Résiliation judiciaire du bail

Concernant la demande de résiliation judiciaire, le tribunal a constaté que M. [O] [H] n’avait pas prouvé le non-paiement des charges ni un manquement grave de la locataire à ses obligations d’entretien. Les motifs avancés pour la résiliation ont été jugés insuffisants.

Paiement des charges récupérables

Le tribunal a reconnu que Mme [G] [Y] devait payer les charges récupérables pour les années 2021 à 2023, totalisant 578 euros, et a ordonné son paiement à M. [O] [H].
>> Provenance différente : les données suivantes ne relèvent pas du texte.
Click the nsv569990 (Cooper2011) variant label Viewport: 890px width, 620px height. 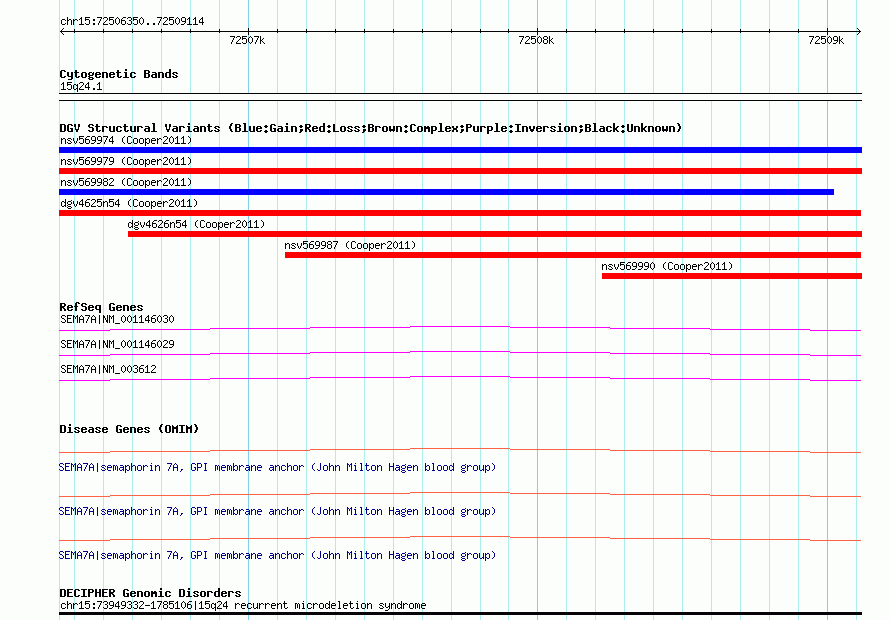point(667,267)
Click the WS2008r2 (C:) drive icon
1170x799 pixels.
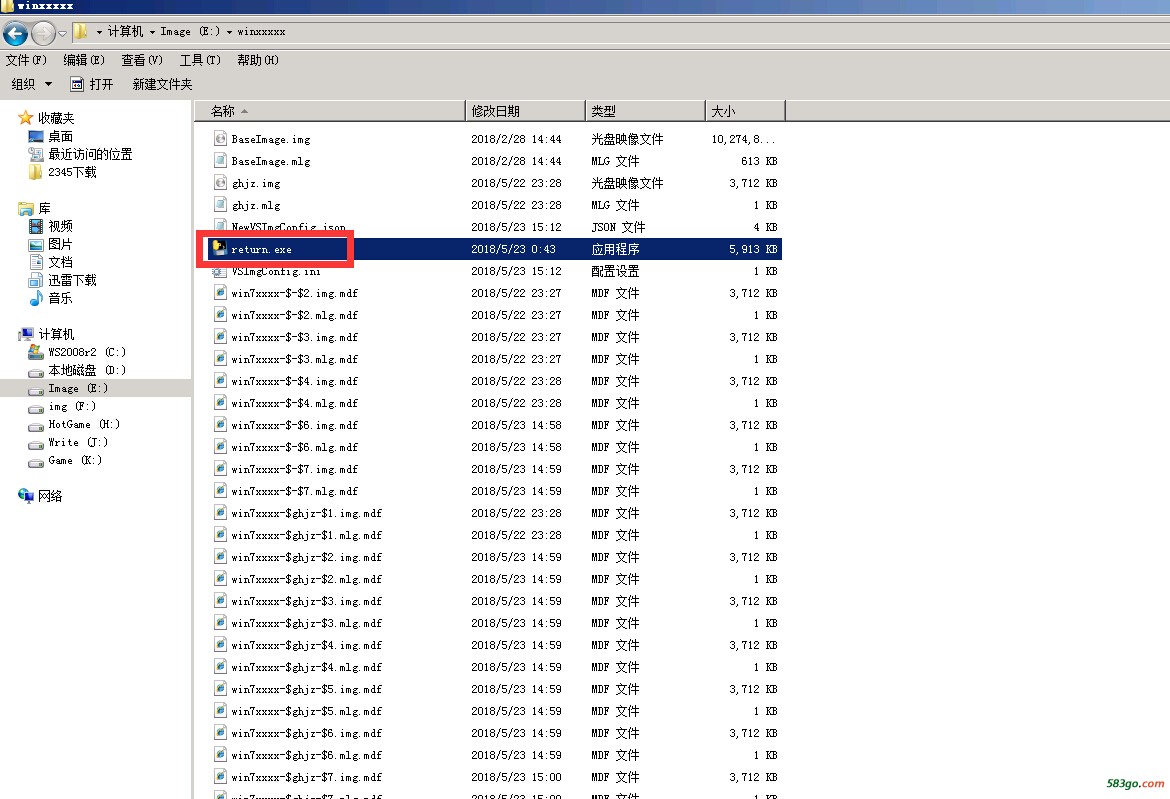(x=36, y=352)
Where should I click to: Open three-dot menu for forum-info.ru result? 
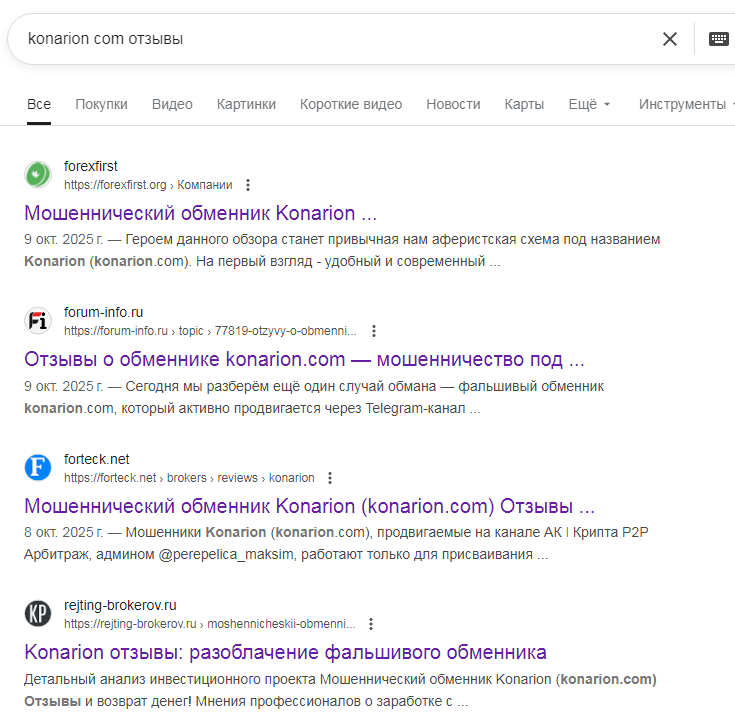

Demande en dommages et intérêts

M. [O] [H] a été débouté de sa demande en dommages et intérêts pour préjudice moral, n’ayant pas démontré de préjudice imputable à Mme [G] [Y].

Décisions accessoires

M. [O] [H] a été condamné aux dépens, tandis que Mme [G] [Y] a reçu une indemnité de 400 euros pour ses frais de justice. Le jugement a été déclaré exécutoire par provision.
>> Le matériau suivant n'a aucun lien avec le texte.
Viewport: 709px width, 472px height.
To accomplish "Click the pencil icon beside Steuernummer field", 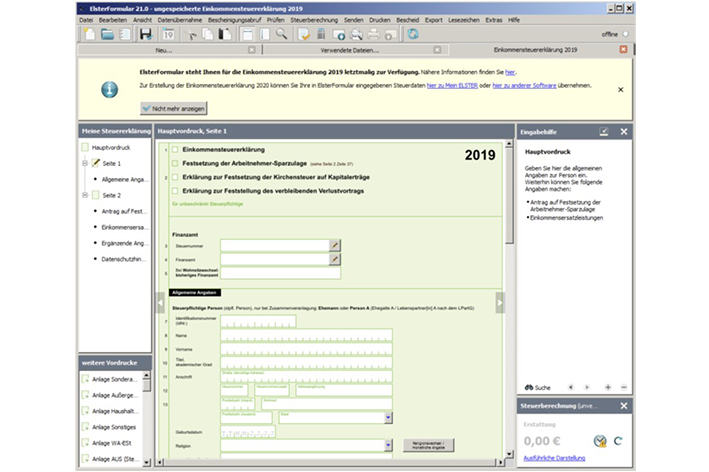I will [x=335, y=244].
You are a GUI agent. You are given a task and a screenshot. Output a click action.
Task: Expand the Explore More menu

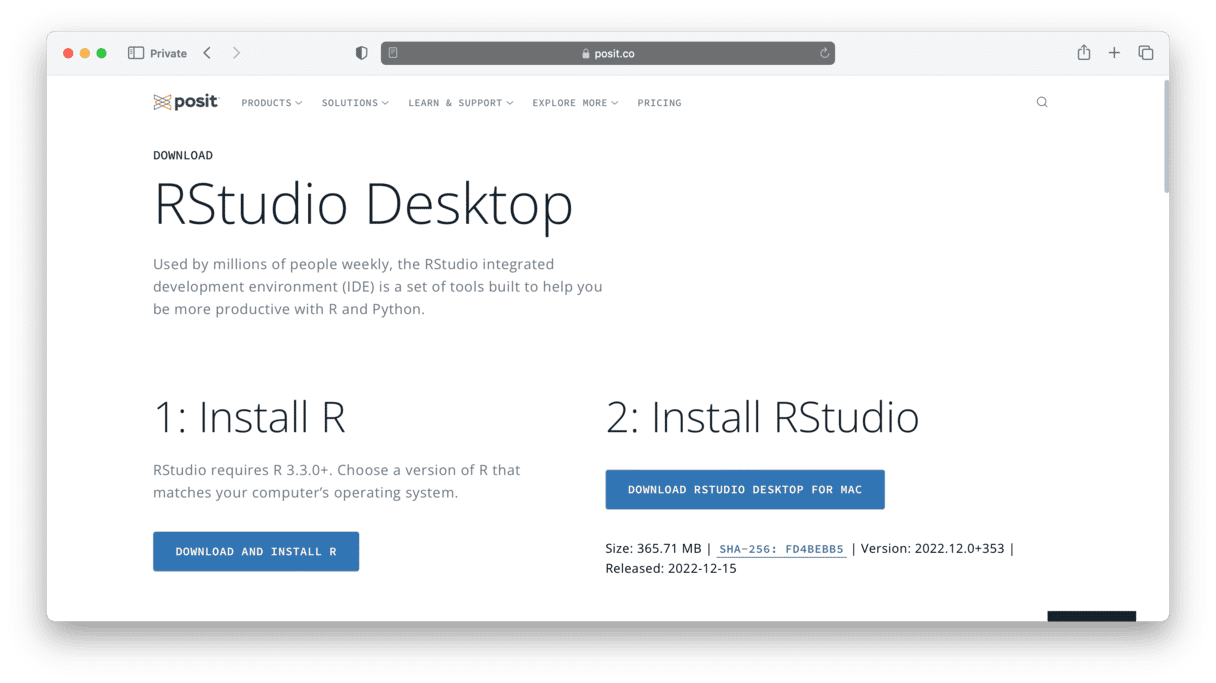(x=575, y=103)
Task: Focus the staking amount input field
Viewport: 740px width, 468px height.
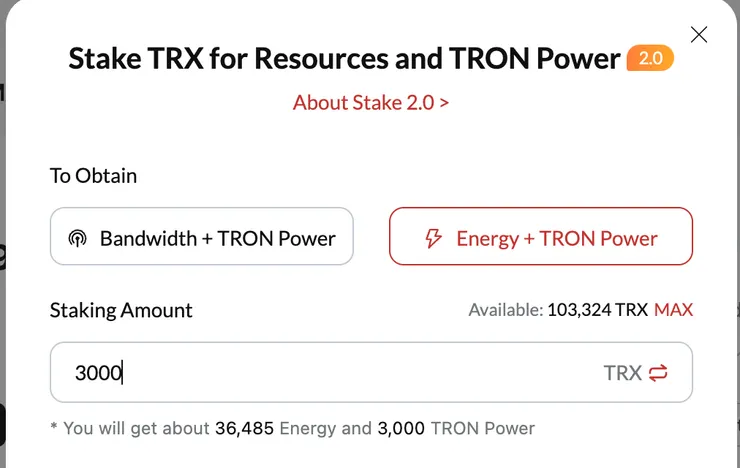Action: point(330,373)
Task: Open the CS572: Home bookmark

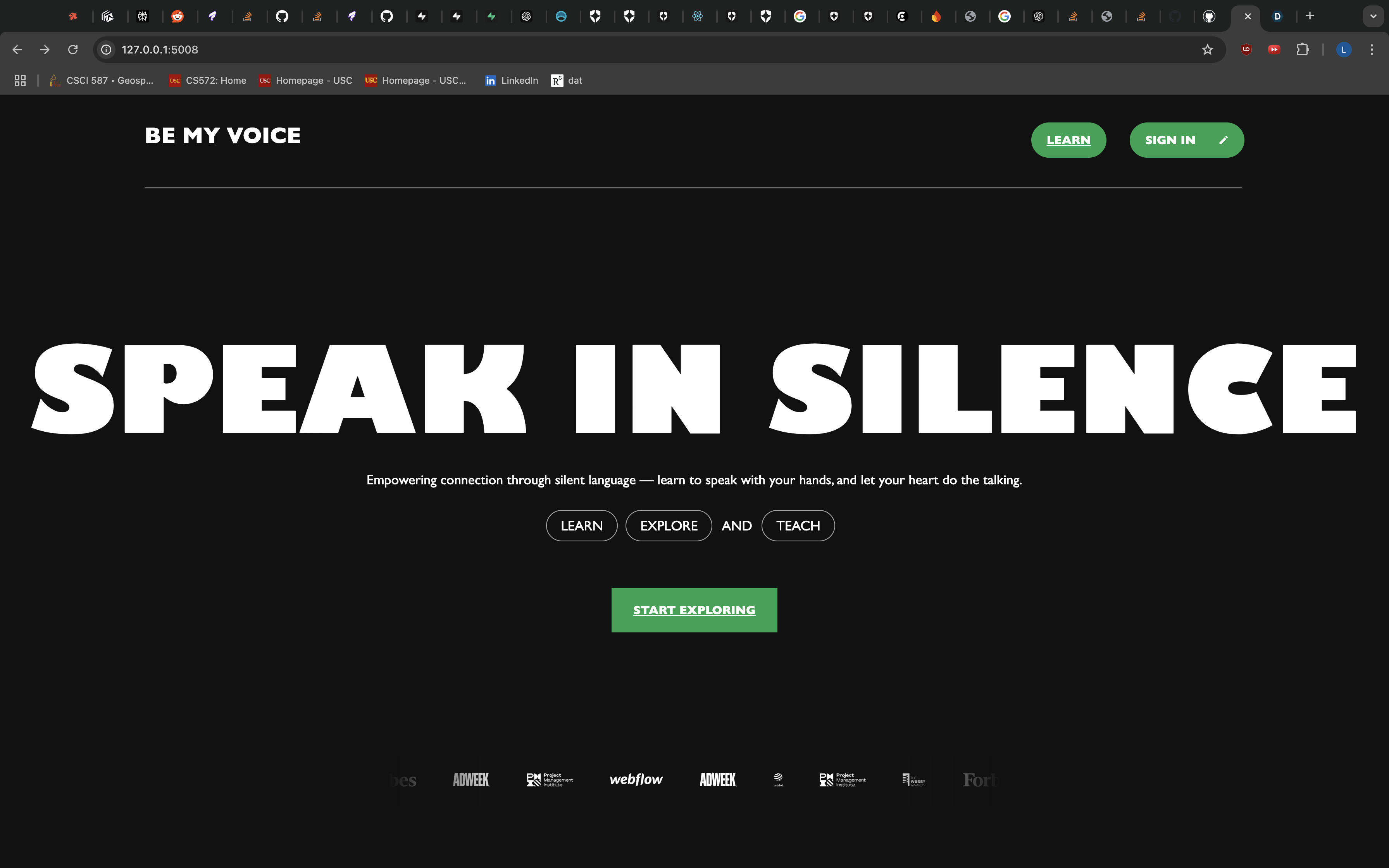Action: pyautogui.click(x=208, y=80)
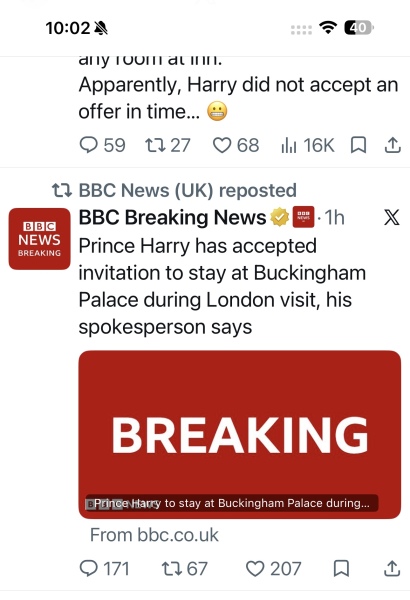Viewport: 410px width, 600px height.
Task: Tap the gold verified badge
Action: (280, 217)
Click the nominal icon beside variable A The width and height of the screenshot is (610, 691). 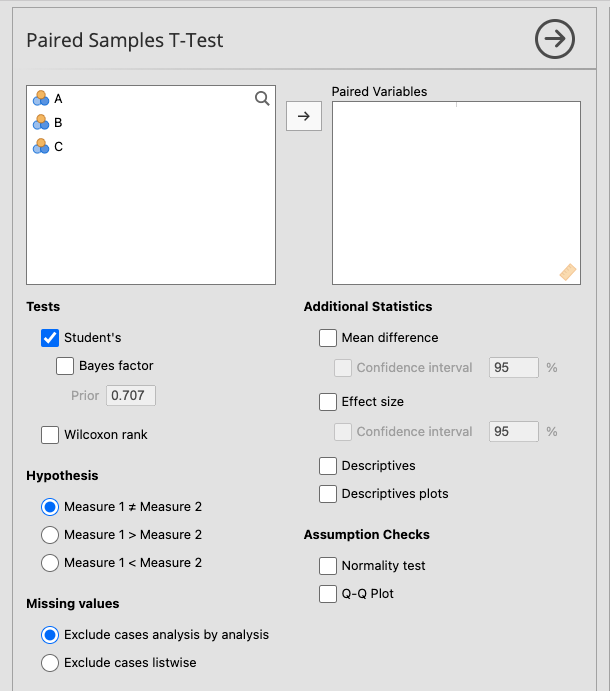(x=41, y=98)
Q/R juridiques soulevées :

Sur la validité du congé et la demande d’expulsion

Le congé pour vendre délivré par le bailleur doit respecter les dispositions de l’article 15 II de la loi du 6 juillet 1989, qui stipule :

“Lorsqu’il est fondé sur la décision de vendre le logement, le congé doit, à peine de nullité, indiquer le prix et les conditions de vente projetée. Le congé vaut offre de vente au profit du locataire : l’offre est valable pendant les deux premiers mois du préavis … A l’expiration du délai de préavis, le locataire qui n’a pas accepté l’offre de vente est déchu de plein droit de tout titre d’occupation sur le local.”

Il est également précisé que le congé doit être notifié par lettre recommandée avec demande d’avis de réception, signifié par acte d’un commissaire de justice ou remis en main propre contre récépissé ou émargement.
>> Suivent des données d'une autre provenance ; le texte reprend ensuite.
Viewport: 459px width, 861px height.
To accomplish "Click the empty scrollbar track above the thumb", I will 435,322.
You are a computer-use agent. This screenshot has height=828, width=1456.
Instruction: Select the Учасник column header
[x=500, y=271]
Dans cette affaire, le congé délivré le 23 février 2023 ne mentionne pas la dépendance ni le jardin, ce qui crée une ambiguïté sur la consistance du bien proposé à la vente.

L’absence de description précise dans le congé empêche d’identifier clairement le bien, ce qui est contraire aux exigences légales. Par conséquent, le tribunal a déclaré le congé nul et sans effet, entraînant la poursuite du bail aux conditions originaires.

Sur la demande subsidiaire de résiliation judiciaire

L’article 7 de la loi n°89-462 du 06 juillet 1989 impose au locataire plusieurs obligations, notamment :

« a) De payer le loyer et les charges récupérables aux termes convenus ;
b) D’user paisiblement des locaux loués suivant la destination qui leur a été donnée par le contrat de location ;
c) De répondre des dégradations et pertes qui surviennent pendant la durée du contrat dans les locaux dont il a la jouissance exclusive, à moins qu’il ne prouve qu’elles ont eu lieu par cas de force majeure, par la faute du bailleur ou par le fait d’un tiers qu’il n’a pas introduit dans le logement. »

Le bailleur a fondé sa demande de résiliation sur plusieurs motifs, dont le non-paiement des charges récupérables. Cependant, il n’a pas prouvé avoir réclamé ces charges à la locataire, ce qui empêche d’imputer un manquement à Mme [G] [Y].

Concernant l’entretien de l’immeuble, les preuves fournies par le bailleur, notamment des photographies, ne permettent pas d’établir un manquement grave.

De plus, l’avenant signé entre les parties autorisait Mme [G] [Y] à réaliser des travaux pour son activité professionnelle, ce qui exclut toute faute à cet égard.

Ainsi, la demande de résiliation judiciaire a été rejetée.

Sur la demande en paiement des charges récupérables

L’article 23 de la loi du 6 juillet 1989 précise que les charges récupérables sont exigibles sur justification en contrepartie.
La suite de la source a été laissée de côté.